6. Bölüm

838 237 80
                                    


O dönemin haberlerini aklına getirince Azra ile birçok yerde çekilmiş fotoğrafları olduğunu anımsıyordu. Dosya oldukça kabarıktı. Adamın karısı hayattaydı ve çoğu zaman yanında Azra'nın olduğunu biliyordu. Ayrıca bu genç kadını o adamla düşünmek de sinirlerine iyi gelmemişti. Nefes alışlarını derin ve uzun yapınca sakinleşti. Gereksiz tepkiler vermemeliydi.

Azra, sorudan rahatsız olsa da beklediğini belli etti. "Bazı davetlere benimle giderdi. Sevgilisi değildim. Hiç olmadım ama o böyle bir hava yaratmayı seviyordu."

"Yine de seni hapse attırdı öyle mi?"

"Kadın cinayetlerini büyük aşk olduğuna inanan erkekler işlemiyor mu? Şaşırtıcı değil. Ayrıca ben onun çizmek istediği imaja uyuyordum."

"Neydi o imaj?"

"Eğitimli, kültürlü, farklı sanat konularında konuşabilecek birikime sahip ve genç... Tam bir çapkın erkek havası yaratıyordu. Fakat farklı kadınlarla olmak tehlikeli olacağı için genelde benimle, nadiren de karısı ile görünüyordu."

"Ne kadar süre eşlik ettin ona?" 

"Dört yıl gibi bir süre içinde, gerek gördüğü sürece."

"Seni kullanmasına izin verdiğin için mi, yoksa bunların karşılığında para verdiği için mi?" Cümlesi bittiğinde soluk olan yüzünün biraz daha solduğunu fark etti. Üzülmüş gibiydi.

"Bu ağır oldu. Hayır bana para vermiyordu. Ben zaten iyi bir işe sahiptim. Beni tanıyordu. Bana şantaj yapabileceği imkânı da vardı. Çünkü babam onun en has adamıydı. Kirli işlerini bilen ve bunu ihbar etmediği için suç ortağı sayılan babam... Ben de doğal olarak çevresindeki en kullanılabilir ve bir yere kadar güvenilir kişiydim."

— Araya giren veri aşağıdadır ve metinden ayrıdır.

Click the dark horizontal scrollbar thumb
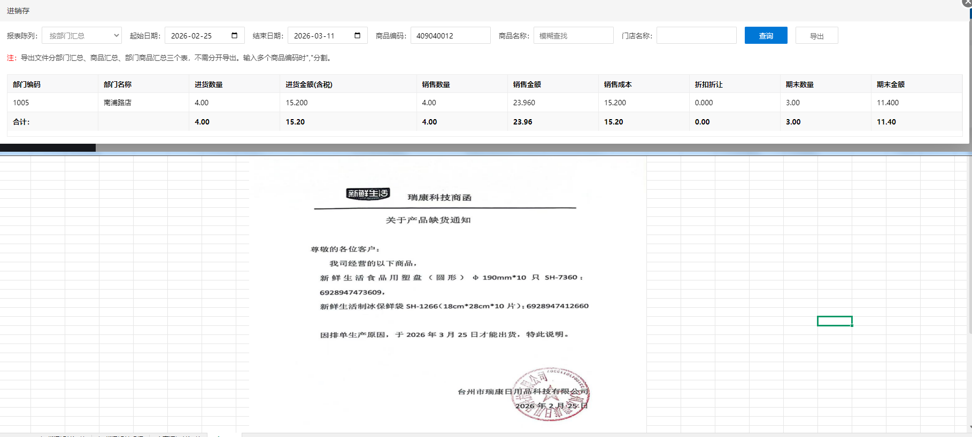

"Anlıyorum. Peki, güvenilir kişilerden biri nasıl oldu da onun için hiç yokmuş, hatta hiç yaşamamış gibi bir anda ortada bırakıldı?"

"Çünkü onu kızdıracak şeyler yapacağımı anladı."

"Nasıl?"

"Yaptığı kirli işleri biliyordum. Gerçi uyuşturucu bana bile sürpriz oldu. Kaçakçılık onun gözü kapalı yaptığı işti. İhbar işe yaramazdı. Öyle sağlam yerlere sırtını dayamıştı ki kendi arabasında yakalasalar, başkasınındır bu mal diyecek kadar kollayan polisler, hakimler, savcılar vardı." Karşısındakinin de savcı olduğunu hatırlayıp bir an korku ile baktı. "Hepiniz bir değilsiniz."

Genç kadının yüzündeki korkulu ifadeyi hemen silmek istedi. "Biliyorum ve kızmadım. Zaten böyle olmasa bunca yıldır rahatça hareket edemezdi."

"Eğer yardımcı olmanız başınızı ağrıtacaksa şimdiden söyleyebilirsiniz. Başka birini bulurum."

"Benim başım kolay ağrımaz."

Azra, onun cümlesindeki rahatlığı hafif bir tebessümle karşıladı. Sanki Teoman'ın gücünü bilmiyor ya da önemsemiyor gibiydi.

"Bakın, tüm çevremi benden koparttı. Emin olamasam da tehdit ettiğini ya da gözdağı verdiğini düşünüyorum. Eğer bana yardımcı olduğunuzu öğrenirse sizi de rahat bırakmaz. Hatta Lale hanımı ve ailesini de tehdit edebilir. Sizinle konuşmak istememin nedeni de beni birine yönlendirmeniz." Sesinde gerçek bir korku vardı. Çınar, onun bu ruh halinde kalmasını istemiyordu.

"O kısmı bana bırak. Devam et."

"Bakın, sözlerimi dikkate almıyorsunuz. Ben onun neler yapabileceğini biliyorum. Benim burada olduğumu henüz bilmiyorsa bile yakında öğrenir. Bu da hepinizin başını ağrıtır. Daha önce savunmam için tuttuğum avukatlarıma yaptıklarını biliyorum. Sonunda devletin verdiği avukatla davam görüldü ve sonuç ortada. Kötü biri olduğunu sanmıyorum ama yeterince araştırmadı ve eldeki delilleri kabullendi. O yüzden bana yardımcı olacak birini bulmak istiyorum."